Language

The Etiquette of Silence

We have elaborate rules for talking. We have almost none for not talking — which is strange, because silence is where most of the important communication happens.

· 3 min

There is a Norwegian word, pålegg, which refers to anything you put on bread. Cheese, butter, jam, salmon, leftover dinner — all of it is pålegg. The word exists because Norwegians eat a lot of open sandwiches and needed a category for the thing that goes on top, regardless of what that thing happens to be.

I think about pålegg when I think about silence, because English doesn’t have a good word for the different kinds of not-talking. We have silence, which covers everything from comfortable stillness between friends to the loaded pause before bad news to the pointed quiet of someone who is angry and making you know it. These are completely different things. We treat them as one.

The grammar we don’t teach

Conversation has rules that we learn without being taught: when to speak, when to listen, how long a pause is too long, what it means to talk over someone versus to enthusiastically agree. Children absorb these rules by watching adults.
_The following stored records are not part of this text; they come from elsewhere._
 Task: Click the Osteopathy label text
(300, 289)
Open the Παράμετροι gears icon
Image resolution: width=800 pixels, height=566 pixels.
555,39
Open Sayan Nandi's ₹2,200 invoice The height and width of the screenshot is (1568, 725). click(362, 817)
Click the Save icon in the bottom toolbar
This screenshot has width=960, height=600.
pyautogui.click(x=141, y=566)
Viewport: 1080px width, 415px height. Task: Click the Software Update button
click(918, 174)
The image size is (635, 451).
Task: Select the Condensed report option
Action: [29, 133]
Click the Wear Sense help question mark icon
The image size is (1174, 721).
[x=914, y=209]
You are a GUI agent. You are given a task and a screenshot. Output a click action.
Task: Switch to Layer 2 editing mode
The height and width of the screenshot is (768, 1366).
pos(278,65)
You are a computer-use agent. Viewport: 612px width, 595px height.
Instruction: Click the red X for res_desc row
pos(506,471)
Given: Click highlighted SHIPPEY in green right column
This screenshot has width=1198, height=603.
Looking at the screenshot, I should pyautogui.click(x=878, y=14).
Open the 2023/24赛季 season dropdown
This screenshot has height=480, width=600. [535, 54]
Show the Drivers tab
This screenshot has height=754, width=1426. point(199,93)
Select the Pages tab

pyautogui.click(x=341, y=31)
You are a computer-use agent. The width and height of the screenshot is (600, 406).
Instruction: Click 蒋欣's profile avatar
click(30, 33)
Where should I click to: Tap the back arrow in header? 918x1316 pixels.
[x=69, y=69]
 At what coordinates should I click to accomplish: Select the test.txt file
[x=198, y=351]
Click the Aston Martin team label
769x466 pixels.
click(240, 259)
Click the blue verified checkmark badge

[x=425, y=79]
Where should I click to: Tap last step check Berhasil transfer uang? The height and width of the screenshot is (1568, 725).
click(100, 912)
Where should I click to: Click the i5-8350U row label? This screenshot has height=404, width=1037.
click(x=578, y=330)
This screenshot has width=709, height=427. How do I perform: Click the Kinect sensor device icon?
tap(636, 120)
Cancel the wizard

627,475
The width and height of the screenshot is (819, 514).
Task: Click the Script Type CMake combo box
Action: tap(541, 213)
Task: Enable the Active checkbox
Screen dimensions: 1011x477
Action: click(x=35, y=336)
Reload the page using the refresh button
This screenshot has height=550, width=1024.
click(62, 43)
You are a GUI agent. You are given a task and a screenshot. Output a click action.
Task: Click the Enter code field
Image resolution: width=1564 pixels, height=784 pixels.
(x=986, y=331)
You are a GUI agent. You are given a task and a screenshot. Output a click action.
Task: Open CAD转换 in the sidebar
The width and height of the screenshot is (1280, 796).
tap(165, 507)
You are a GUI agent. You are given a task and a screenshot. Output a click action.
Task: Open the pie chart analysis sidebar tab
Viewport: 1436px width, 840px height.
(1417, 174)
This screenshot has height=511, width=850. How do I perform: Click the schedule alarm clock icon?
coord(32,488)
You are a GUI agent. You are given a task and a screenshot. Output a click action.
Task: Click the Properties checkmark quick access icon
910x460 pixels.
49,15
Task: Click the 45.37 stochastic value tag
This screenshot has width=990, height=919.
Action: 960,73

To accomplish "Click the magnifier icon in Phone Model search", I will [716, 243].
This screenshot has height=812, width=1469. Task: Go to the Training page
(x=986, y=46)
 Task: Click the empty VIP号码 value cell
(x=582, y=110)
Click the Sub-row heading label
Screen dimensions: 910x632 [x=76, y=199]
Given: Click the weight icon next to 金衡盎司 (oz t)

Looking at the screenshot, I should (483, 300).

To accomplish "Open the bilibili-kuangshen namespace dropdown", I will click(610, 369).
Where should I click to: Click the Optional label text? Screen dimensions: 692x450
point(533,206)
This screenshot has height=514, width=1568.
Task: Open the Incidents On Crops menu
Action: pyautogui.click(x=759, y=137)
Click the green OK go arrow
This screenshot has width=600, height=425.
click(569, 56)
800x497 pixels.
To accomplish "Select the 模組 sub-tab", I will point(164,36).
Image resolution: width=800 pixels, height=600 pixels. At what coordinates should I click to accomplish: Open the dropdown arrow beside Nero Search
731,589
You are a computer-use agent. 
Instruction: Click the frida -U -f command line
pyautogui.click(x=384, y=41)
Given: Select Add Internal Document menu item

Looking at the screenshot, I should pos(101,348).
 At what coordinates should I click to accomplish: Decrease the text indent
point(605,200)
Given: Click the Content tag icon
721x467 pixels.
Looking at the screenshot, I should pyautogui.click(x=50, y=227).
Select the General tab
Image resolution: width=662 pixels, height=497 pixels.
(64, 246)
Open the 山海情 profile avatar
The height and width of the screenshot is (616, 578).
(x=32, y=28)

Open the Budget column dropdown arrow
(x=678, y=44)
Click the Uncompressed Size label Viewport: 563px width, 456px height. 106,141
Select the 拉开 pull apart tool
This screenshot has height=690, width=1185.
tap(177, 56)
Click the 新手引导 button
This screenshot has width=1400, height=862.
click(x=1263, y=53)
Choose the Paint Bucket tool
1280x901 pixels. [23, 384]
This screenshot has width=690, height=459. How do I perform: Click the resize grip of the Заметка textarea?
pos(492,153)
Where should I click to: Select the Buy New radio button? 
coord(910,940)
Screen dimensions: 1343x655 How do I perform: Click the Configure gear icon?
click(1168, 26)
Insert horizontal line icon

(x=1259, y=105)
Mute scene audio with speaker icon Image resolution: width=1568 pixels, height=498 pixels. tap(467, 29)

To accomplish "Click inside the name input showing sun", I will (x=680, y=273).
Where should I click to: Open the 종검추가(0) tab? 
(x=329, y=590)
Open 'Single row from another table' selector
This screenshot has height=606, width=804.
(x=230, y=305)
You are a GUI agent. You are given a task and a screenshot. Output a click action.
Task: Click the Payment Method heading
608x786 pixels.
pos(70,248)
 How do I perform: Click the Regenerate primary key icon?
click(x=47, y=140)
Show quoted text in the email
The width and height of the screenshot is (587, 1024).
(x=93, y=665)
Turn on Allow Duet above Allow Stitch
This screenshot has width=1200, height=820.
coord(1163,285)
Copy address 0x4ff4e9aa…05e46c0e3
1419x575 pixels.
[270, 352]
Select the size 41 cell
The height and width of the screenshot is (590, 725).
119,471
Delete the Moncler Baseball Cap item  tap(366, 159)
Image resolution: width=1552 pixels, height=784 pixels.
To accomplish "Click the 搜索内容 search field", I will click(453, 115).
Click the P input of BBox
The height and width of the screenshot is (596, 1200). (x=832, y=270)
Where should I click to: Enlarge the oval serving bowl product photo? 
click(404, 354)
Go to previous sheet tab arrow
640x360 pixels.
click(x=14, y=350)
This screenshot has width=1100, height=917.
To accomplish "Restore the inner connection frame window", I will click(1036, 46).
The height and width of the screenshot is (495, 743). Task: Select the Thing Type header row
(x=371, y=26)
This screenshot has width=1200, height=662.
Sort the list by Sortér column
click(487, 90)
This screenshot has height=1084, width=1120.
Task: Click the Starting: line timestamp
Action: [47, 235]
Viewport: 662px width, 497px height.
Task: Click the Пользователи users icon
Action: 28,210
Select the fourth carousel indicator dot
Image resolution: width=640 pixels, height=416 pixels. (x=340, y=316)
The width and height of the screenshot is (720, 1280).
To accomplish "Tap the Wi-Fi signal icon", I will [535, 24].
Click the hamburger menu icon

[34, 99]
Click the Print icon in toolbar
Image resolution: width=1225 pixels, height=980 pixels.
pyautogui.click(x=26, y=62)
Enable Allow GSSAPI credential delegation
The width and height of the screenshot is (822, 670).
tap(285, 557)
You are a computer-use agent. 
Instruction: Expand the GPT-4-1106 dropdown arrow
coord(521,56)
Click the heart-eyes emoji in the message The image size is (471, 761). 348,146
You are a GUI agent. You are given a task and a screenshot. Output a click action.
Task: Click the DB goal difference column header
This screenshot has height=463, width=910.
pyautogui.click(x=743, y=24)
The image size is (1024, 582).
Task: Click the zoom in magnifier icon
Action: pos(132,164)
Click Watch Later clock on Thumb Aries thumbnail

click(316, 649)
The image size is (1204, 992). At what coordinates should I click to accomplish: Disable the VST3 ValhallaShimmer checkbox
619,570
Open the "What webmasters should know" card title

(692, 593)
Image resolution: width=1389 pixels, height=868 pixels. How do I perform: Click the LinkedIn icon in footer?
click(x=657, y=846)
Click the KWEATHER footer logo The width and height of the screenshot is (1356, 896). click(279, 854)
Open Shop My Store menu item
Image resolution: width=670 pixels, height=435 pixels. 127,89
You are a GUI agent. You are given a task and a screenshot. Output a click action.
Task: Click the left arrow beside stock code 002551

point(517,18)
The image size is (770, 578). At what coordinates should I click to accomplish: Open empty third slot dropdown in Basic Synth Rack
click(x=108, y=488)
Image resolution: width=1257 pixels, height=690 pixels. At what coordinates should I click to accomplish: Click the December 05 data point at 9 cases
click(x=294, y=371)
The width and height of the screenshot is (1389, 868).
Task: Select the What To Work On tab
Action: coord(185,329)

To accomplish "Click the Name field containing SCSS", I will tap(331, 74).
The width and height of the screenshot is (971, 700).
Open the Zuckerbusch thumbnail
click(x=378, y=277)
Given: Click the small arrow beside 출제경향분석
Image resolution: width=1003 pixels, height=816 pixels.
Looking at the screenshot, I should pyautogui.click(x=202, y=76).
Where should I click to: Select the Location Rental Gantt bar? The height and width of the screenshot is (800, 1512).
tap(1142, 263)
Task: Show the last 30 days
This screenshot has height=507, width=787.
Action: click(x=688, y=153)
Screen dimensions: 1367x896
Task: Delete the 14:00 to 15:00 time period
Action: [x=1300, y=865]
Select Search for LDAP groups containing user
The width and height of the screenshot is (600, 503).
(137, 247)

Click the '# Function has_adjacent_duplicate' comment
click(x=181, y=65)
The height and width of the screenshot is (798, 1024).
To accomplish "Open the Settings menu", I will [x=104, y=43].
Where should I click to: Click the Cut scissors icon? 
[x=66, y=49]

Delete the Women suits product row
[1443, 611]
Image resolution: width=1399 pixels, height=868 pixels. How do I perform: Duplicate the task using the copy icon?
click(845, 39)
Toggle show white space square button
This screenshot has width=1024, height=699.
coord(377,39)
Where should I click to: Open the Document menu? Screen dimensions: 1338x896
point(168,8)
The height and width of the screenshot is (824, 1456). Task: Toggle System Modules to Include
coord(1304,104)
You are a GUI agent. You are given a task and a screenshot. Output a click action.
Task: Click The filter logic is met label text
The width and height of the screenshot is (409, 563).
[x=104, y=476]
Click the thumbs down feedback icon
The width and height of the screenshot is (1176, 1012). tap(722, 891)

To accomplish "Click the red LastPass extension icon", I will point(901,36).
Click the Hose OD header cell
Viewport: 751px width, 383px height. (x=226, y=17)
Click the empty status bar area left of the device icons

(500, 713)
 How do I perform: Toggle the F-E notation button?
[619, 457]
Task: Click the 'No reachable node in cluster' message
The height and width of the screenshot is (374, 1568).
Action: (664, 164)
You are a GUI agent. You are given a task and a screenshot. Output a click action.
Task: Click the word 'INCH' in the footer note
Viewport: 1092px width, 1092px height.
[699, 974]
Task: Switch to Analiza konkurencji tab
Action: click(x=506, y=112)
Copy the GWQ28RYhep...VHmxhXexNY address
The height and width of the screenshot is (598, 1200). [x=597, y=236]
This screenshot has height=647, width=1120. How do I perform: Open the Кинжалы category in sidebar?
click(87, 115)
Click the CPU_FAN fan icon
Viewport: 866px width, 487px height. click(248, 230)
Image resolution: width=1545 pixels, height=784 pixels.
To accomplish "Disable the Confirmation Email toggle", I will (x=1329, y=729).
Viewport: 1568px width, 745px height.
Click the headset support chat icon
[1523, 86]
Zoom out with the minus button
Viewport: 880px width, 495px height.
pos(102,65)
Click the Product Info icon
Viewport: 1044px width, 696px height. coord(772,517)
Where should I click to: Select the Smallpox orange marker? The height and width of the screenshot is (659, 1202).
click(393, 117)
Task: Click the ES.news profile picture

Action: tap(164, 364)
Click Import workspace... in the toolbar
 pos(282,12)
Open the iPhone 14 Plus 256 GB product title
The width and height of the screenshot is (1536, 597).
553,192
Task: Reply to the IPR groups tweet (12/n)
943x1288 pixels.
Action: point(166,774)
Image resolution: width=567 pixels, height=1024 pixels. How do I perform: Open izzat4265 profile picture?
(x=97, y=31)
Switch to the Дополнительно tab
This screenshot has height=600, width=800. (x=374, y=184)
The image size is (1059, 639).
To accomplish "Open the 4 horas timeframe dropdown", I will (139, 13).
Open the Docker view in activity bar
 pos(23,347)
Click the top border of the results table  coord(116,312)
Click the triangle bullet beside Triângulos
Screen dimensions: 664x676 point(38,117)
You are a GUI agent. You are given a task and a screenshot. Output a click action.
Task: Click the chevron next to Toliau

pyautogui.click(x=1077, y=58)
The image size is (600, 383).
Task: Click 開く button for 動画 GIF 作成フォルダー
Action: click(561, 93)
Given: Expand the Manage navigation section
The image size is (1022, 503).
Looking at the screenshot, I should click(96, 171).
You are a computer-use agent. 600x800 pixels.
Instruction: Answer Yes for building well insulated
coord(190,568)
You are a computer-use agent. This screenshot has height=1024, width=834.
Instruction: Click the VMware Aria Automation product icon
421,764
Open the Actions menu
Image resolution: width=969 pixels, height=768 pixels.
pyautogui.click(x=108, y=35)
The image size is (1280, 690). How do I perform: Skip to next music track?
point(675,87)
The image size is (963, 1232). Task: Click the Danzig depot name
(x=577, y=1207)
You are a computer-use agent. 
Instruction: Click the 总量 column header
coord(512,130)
Adults are barely aware they have them.

Silence has rules too, but we’ve never codified them. Every culture has different tolerances for quiet — different senses of when silence is companionable and when it’s awkward, when it’s respectful and when it’s rude. Finns and Japanese sit more comfortably in silence than Americans, who tend to treat any gap in conversation as a problem to be filled. These aren’t individual personality differences. They’re cultural grammars, learned as invisibly as the other kind.

The discomfort with silence is itself a kind of noise — a signal, not about the absence of things to say, but about the fear of what might become audible if you stopped talking.

What silence carries

The most important things I’ve been told were said in silence. Or rather: were said through the quality of a silence, in the pause before or after words, in what wasn’t said despite the fact that everything had been said.

A friend once told me that her marriage was ending not because of a fight but because of an absence of fighting — a point at which they both realized they’d stopped having the energy to argue, and that this was worse than arguing. She described a particular silence at the dinner table, the two of them not speaking but not in comfortable quiet either, just suspended in something that didn’t have a name.

I knew exactly what she meant, because I’d sat in that silence too, with different people, at different tables. It’s recognizable. It has a texture.


What I want is a vocabulary for these textures. Not to pathologize silence or turn it into a problem to be diagnosed, but to acknowledge what everyone already knows: that the space between words is where a great deal of the meaning lives.

The Quakers have a practice of sitting in silence together until someone is moved to speak. The silence is understood as shared rather than empty — a space being held rather than a space waiting to be filled. It’s one of the few traditions I know that treats collective quiet as a positive state rather than a failure of conversation.

Most of us don’t have that. We have silence, one word for a hundred different things, and the vague social pressure to fill it before it becomes uncomfortable.

But maybe the discomfort is information. Maybe it’s telling you something about the room, the relationship, the moment — something that the words, when they come, will only partly convey.